* [Document section]
=== Section Start ===

Preparing for the Birth of Baby Rabbits


Welcoming baby rabbits into the world is exciting. But don’t overlook the importance of the weeks and months preceding the big day. By making preparations in advance, you can increase the likelihood of having a healthy doe and a healthy litter of kits.

Good Health
To give kits the best possible chance to survive and thrive, check before breeding to make sure the doe is in good health. If you notice any of the following with your doe, it’s best to postpone breeding until these conditions are resolved:

  • Overweight or underweight
  • Infection of the genitals or mammary glands
  • Weepy eye (may indicate a respiratory infection)
  • Matting inside the front paws (snuffles/nasal discharge may indicate possible Pastuerella or Bordetella)
  • Sore hocks or bleeding footpads

Breeding a doe that’s already in questionable health does not bode well for her offspring. Always deal with health issues before attempting to breed.

=== Section End ===

* [Task statement]
Continue the guide on preparing for the birth of baby rabbits from where it stops.

* [Extracted information]
=== Section Start ===

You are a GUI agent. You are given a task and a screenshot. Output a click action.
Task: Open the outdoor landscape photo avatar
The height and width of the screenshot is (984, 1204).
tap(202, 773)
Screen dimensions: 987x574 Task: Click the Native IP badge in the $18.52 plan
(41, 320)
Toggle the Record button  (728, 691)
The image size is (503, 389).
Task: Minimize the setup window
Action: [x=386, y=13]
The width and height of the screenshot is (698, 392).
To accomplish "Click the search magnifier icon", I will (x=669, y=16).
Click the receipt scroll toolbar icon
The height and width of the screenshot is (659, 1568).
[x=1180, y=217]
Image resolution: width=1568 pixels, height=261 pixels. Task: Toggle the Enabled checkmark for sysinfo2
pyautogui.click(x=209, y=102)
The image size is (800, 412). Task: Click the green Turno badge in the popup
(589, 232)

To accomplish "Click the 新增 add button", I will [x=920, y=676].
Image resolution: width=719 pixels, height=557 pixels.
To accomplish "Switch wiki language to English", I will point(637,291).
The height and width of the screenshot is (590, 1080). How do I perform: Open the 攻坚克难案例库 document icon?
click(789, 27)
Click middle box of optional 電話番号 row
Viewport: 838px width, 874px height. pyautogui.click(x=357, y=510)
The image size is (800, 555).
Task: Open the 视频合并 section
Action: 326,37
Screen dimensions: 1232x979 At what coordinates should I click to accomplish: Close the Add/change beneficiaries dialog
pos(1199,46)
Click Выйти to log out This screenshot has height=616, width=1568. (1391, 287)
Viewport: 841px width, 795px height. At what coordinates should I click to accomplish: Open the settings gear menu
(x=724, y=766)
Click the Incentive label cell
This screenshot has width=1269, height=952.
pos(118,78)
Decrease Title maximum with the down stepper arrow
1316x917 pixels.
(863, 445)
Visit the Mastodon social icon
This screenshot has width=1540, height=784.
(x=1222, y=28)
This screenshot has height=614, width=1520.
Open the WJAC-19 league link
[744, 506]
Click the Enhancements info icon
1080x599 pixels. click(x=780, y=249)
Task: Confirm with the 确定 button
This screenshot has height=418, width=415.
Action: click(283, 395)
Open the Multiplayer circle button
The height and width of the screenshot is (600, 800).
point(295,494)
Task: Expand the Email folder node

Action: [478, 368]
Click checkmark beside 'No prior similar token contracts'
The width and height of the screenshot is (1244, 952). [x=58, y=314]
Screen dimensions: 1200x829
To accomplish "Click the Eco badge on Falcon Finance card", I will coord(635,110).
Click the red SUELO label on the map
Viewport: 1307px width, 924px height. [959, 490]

=== Section End ===

* [Task output]
Sound Management
Once your doe is expecting, you’ll think of a million things you wish you had done in preparation. So here are some things to consider in advance:

  • Cage—Once your doe has mated, this is no time to turn her world upside down. Changing her to a new cage at this sensitive time can cause her needless stress, so plan ahead. If you’re thinking of breeding, now’s the time to switch your mother-to-be to a cage that is weather appropriate and can accommodate a nesting box. Place it in a low traffic area that is draft-free.
  • Consistency—Again, don’t turn her world upside down during pregnancy. Maintain her normal lighting and feeding schedule and keep feeding the usual amount of a nutritious feed.
  • Nest Box—On the 28th day of gestation, introduce a clean nest box to the corner of her cage furthest from where she does her “business” (don’t introduce the box too early or she may use it as a litter box). Nest boxes can be made of wood, plastic, wire or metal. If using wood, beware of splinters. Remember that in environments with low humidity, plastic boxes can generate static electricity. A wire nest with a replaceable cardboard insert is another option. If using a metal nest box, insert a three-quarter-inch plywood board in the bottom to keep kits from coming in direct contact with the metal, which could allow them to become too cold or too hot. Plan on leaving the nest box in the cage for two weeks.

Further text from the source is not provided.